## Python Toolbox

### Iterators vs. Iterables

Iterables: 
- examples: lists, strings, dictionaries, file connections
- An object with an assoicated iter() method
- Applying iter() to an iterable creates an iterator

Iterator:
- Produces next value with next()

### Iterators

#### Using enumerate()

enumerate is a function that takes any iterable as argument, such as a list, and returns a special enumerate object, consists of paris containing the elements of the original iterable, along with their index within the iterable

The enumerate object itself is also an iterable and we can loop over it while unpacking its elements using the clause for index, value in enumerate(avengers)

In [1]:
avengers = ['hawkeye', 'iron man', 'thor', 'quicksilver']

In [2]:
for index, value in enumerate(avengers):
    print(f"Index: {index}, Value: {value}")

Index: 0, Value: hawkeye
Index: 1, Value: iron man
Index: 2, Value: thor
Index: 3, Value: quicksilver


#### Using zip()

In [3]:
names = ['barton', 'stark', 'odinson', 'maximoff']

In [4]:
for z1, z2 in zip(avengers, names):
    print(z1, z2)

hawkeye barton
iron man stark
thor odinson
quicksilver maximoff


#### Using zip(*) to unpack

In [5]:
mutants = ('charles xavier',
 'bobby drake',
 'kurt wagner',
 'max eisenhardt',
 'kitty pryde')

In [6]:
powers = ('telepathy',
 'thermokinesis',
 'teleportation',
 'magnetokinesis',
 'intangibility')

In [7]:
# Create a zip object from mutants and powers: z1
z1 = zip(mutants, powers)

# Print the tuples in z1 by unpacking with *
print(*z1)

# Re-create a zip object from mutants and powers: z1
z1 = zip(mutants, powers)

# 'Unzip' the tuples in z1 by unpacking with * and zip(): result1, result2
result1, result2 = zip(*z1)

# Check if unpacked tuples are equivalent to original tuples
print(result1 == mutants)
print(result2 == powers)


('charles xavier', 'telepathy') ('bobby drake', 'thermokinesis') ('kurt wagner', 'teleportation') ('max eisenhardt', 'magnetokinesis') ('kitty pryde', 'intangibility')
True
True


### List Comprehensions

List comprehensions:

- Collapse for loops for building lists into a single line
- Components
    - Iterable
    - Iterator variable (represent members of iterable)
    - Output expression
    

In [12]:
nums = [12, 8, 21, 3, 16]
new_nums = [num + 1 for num in nums]

In [13]:
new_nums

[13, 9, 22, 4, 17]

#### creating a nested loops with traditional way

In [10]:
pairs_1 = []
for num1 in range(0,2):
    for num2 in range(6,8):
        pairs_1.append((num1, num2))
print(pairs_1)

[(0, 6), (0, 7), (1, 6), (1, 7)]


In [8]:
pairs_2 = [(num1, num2) for num1 in range(0,2) for num2 in range(6,8)]

In [9]:
pairs_2

[(0, 6), (0, 7), (1, 6), (1, 7)]

In [14]:
# Create a 5 x 5 matrix using a list of lists: matrix
matrix = [[col for col in range(5)] for row in range(5)]

# Print the matrix
for row in matrix:
    print(row)


[0, 1, 2, 3, 4]
[0, 1, 2, 3, 4]
[0, 1, 2, 3, 4]
[0, 1, 2, 3, 4]
[0, 1, 2, 3, 4]


#### Advanced comprehensions

In [15]:
[num ** 2 for num in range(10) if num % 2 == 0]

[0, 4, 16, 36, 64]

In [16]:
[num ** 2 if num % 2 == 0 else 0 for num in range(10)]

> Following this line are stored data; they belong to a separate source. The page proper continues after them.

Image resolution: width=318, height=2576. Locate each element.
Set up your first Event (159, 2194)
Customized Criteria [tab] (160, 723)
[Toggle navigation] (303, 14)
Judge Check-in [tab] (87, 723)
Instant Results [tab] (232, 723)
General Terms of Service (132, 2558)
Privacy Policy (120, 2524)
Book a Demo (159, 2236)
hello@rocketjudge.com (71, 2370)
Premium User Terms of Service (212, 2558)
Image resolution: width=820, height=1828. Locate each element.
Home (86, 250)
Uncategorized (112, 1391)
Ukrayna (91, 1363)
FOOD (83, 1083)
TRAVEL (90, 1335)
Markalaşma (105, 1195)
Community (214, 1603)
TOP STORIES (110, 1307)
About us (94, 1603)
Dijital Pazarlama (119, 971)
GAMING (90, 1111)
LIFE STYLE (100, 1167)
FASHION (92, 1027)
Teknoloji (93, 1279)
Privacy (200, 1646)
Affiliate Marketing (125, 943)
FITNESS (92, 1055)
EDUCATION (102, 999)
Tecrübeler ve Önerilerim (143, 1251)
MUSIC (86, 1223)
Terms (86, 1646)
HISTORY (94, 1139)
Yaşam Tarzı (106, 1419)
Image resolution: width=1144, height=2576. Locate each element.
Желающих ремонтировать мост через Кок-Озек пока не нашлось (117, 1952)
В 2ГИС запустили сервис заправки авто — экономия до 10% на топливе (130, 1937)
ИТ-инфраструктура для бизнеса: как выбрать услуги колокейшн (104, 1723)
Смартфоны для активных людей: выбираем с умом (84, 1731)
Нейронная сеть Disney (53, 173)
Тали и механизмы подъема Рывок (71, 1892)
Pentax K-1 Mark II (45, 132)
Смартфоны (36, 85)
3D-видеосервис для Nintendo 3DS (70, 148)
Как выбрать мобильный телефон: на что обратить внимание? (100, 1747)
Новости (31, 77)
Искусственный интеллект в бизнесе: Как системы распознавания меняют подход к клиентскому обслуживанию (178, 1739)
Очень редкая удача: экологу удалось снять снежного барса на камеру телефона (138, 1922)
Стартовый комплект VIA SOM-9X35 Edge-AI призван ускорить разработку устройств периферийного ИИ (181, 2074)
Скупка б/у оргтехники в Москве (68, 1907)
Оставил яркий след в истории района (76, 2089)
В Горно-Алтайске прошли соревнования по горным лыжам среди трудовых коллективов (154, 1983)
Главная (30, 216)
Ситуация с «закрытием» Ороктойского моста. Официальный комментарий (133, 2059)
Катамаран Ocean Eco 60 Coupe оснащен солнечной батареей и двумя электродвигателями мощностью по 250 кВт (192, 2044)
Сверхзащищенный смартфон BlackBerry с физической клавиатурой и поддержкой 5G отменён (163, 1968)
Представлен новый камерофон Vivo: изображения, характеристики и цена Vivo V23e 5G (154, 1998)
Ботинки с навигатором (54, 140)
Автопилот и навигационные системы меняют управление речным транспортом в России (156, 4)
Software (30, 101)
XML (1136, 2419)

[0, 0, 4, 0, 16, 0, 36, 0, 64, 0]

#### Dict comprehension

- create dictionaries
- Use curly braces {} instead of brackets []

In [17]:
pos_neg = {num: -num for num in range(10)}

In [18]:
pos_neg

{0: 0, 1: -1, 2: -2, 3: -3, 4: -4, 5: -5, 6: -6, 7: -7, 8: -8, 9: -9}

#### Generator Object

In [1]:
results = (n for n in range(10))

In [2]:
type(results)

generator

#### Conditionals in generator expressions

In [3]:
even_nums = (num for num in range(10) if num % 2 == 0)

#### Generator functions
- Produce generator objects when called
- Defined like a regular function - def
- Yields a sequence of values instead of returning a single value
- Generates a value with yield keyword

#### Build a generator function

In [4]:
def num_sequence(n):
    """Generator function that yields numbers from 0 to n-1."""
    i = 0
    while i < n:
        yield i
        i += 1

In [5]:
results = num_sequence(5)

In [6]:
results

<generator object num_sequence at 0x1082776b0>

In [7]:
for i in results:
    print(i)

0
1
2
3
4


### Recap: List Comprehensions

- Basic

[output expression for iterator variable in iterable]

- Advanced

[output expression + conditional on output for iterator variable in iterable + conditional on iterable]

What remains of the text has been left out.